REQUIREMENTS:
Give everything from the line containing "8192 Hajmáskér, Kossuth" down to the end of the listing as a JSON list of strings, one string per line, with blank lines left out.

-- PROVIDED DATA start --

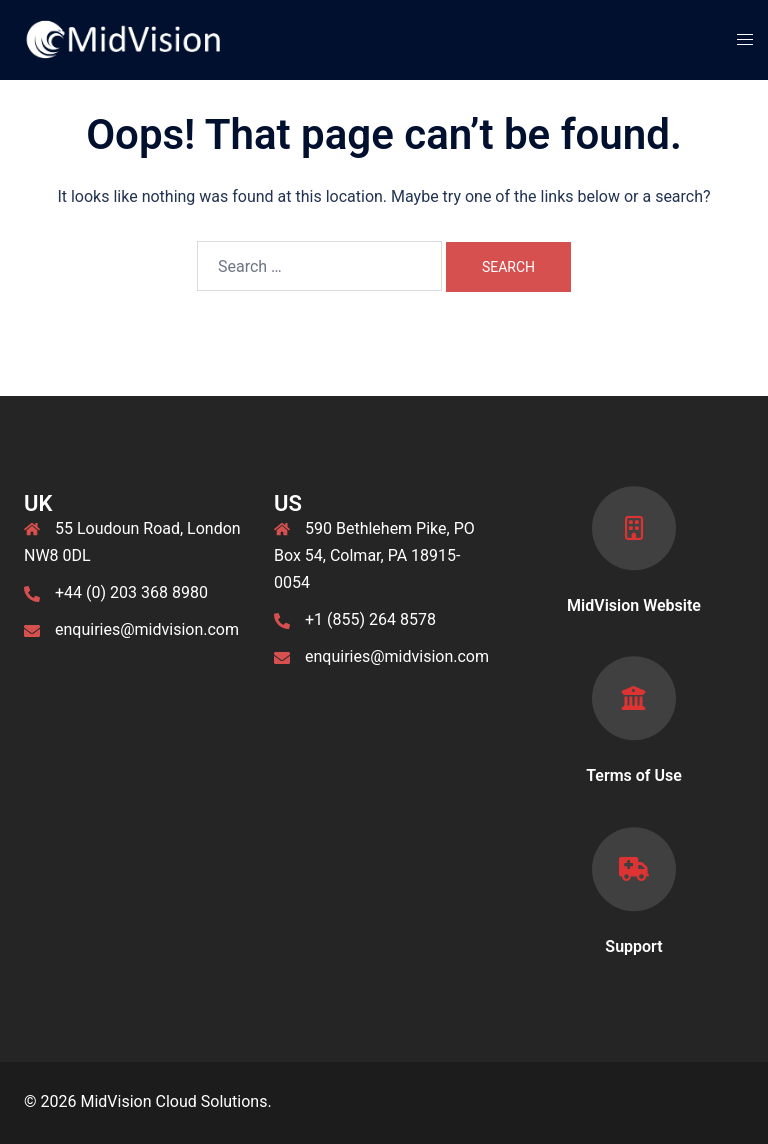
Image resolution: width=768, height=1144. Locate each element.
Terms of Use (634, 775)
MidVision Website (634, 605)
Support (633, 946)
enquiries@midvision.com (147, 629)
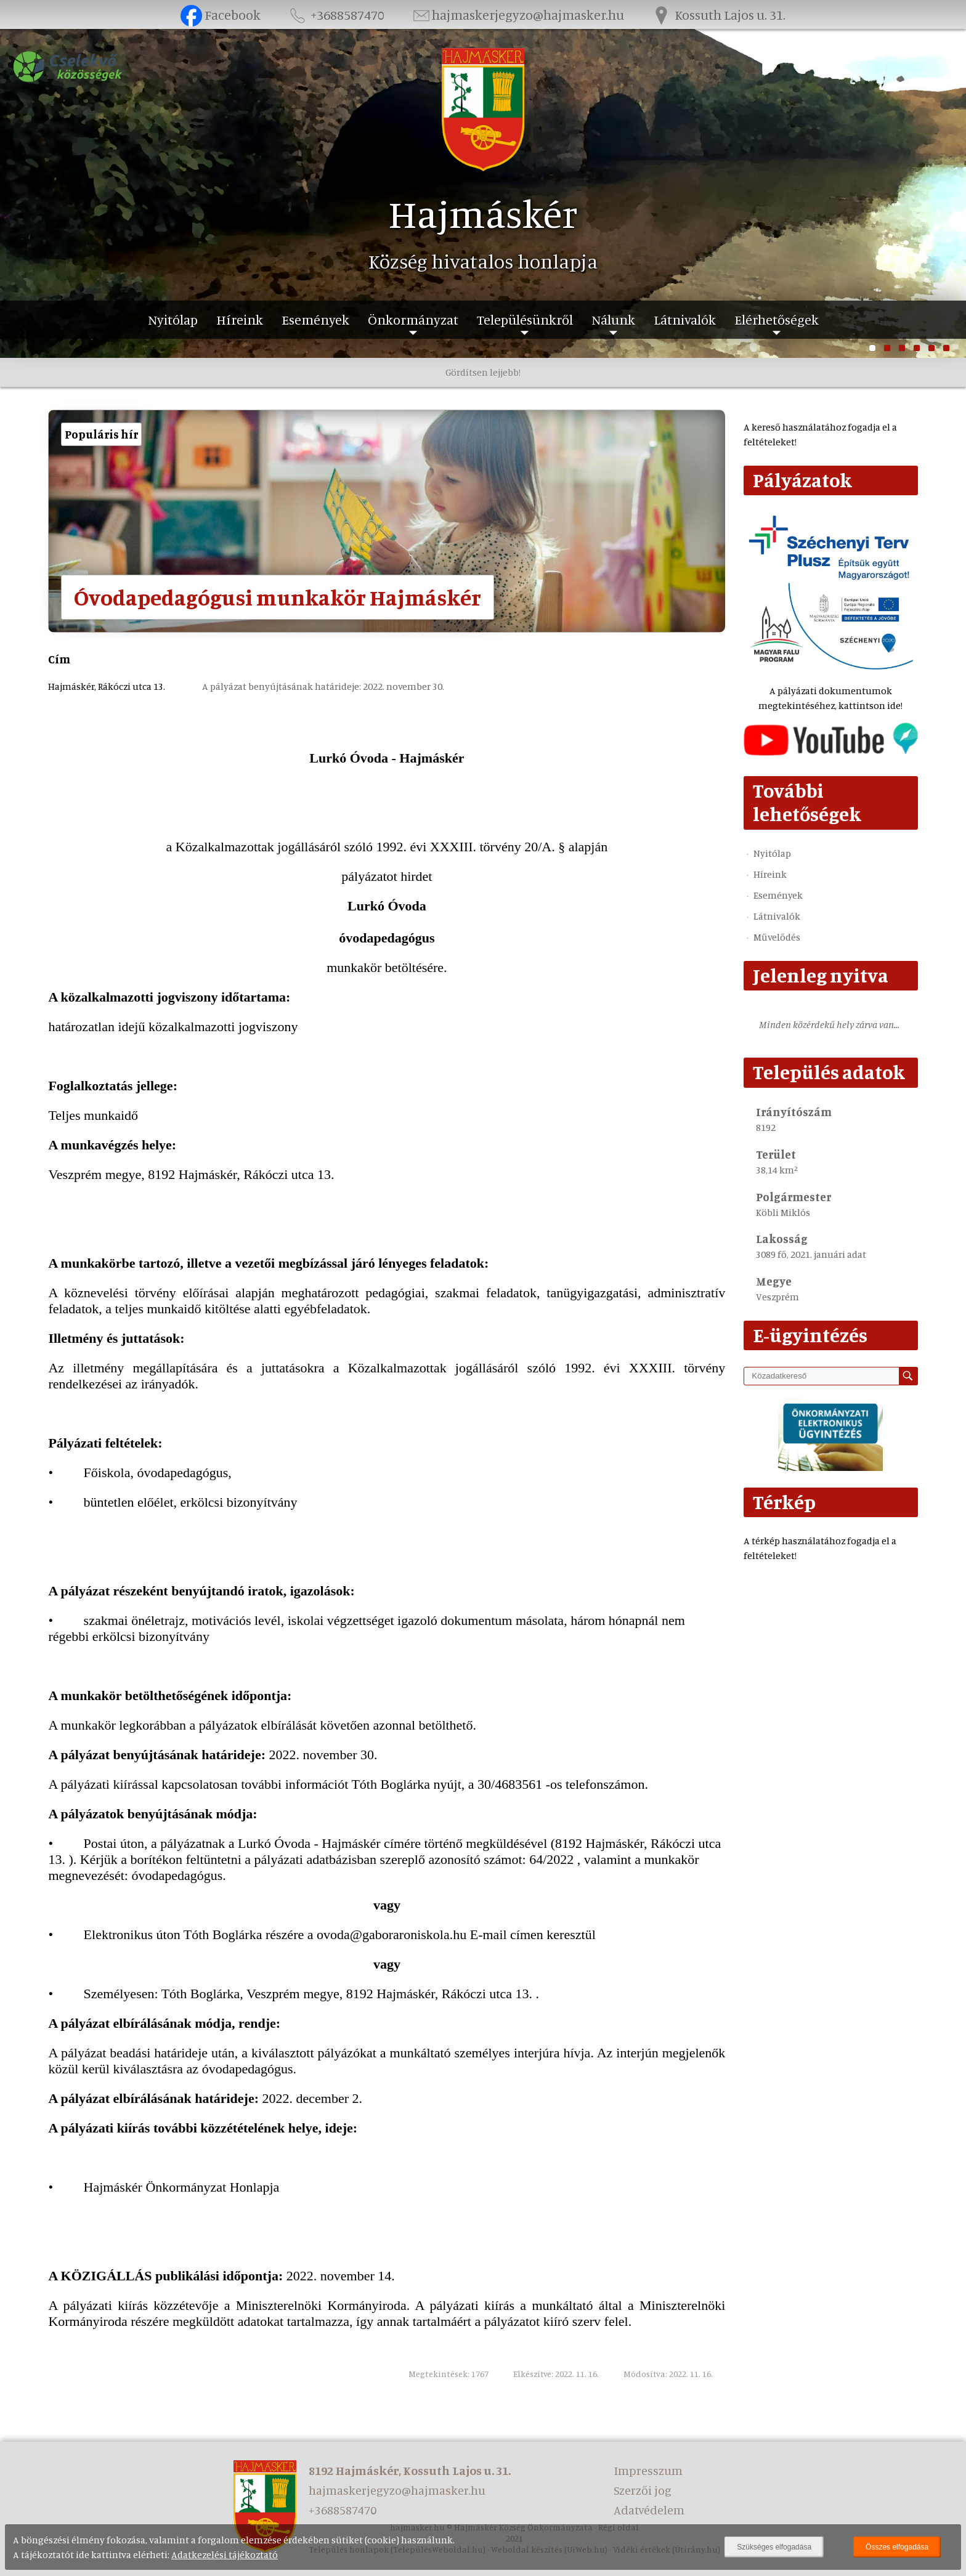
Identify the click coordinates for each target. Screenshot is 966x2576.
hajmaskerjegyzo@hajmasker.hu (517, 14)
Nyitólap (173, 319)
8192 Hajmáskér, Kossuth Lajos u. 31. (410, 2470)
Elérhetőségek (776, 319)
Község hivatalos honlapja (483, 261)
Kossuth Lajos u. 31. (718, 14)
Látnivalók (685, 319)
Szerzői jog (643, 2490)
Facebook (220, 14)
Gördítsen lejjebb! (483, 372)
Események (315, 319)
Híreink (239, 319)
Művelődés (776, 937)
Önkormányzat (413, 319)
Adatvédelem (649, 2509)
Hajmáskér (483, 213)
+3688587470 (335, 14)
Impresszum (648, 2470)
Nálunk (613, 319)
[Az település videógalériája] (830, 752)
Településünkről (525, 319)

-- PROVIDED DATA end --

RESPONSE BELOW:
[
  "8192 Hajmáskér, Kossuth Lajos u. 31. (410, 2470)",
  "Elérhetőségek (776, 319)",
  "Község hivatalos honlapja (483, 261)",
  "Kossuth Lajos u. 31. (718, 14)",
  "Látnivalók (685, 319)",
  "Szerzői jog (643, 2490)",
  "Facebook (220, 14)",
  "Gördítsen lejjebb! (483, 372)",
  "Események (315, 319)",
  "Híreink (239, 319)",
  "Művelődés (776, 937)",
  "Önkormányzat (413, 319)",
  "Adatvédelem (649, 2509)",
  "Hajmáskér (483, 213)",
  "+3688587470 (335, 14)",
  "Impresszum (648, 2470)",
  "Nálunk (613, 319)",
  "[Az település videógalériája] (830, 752)",
  "Településünkről (525, 319)"
]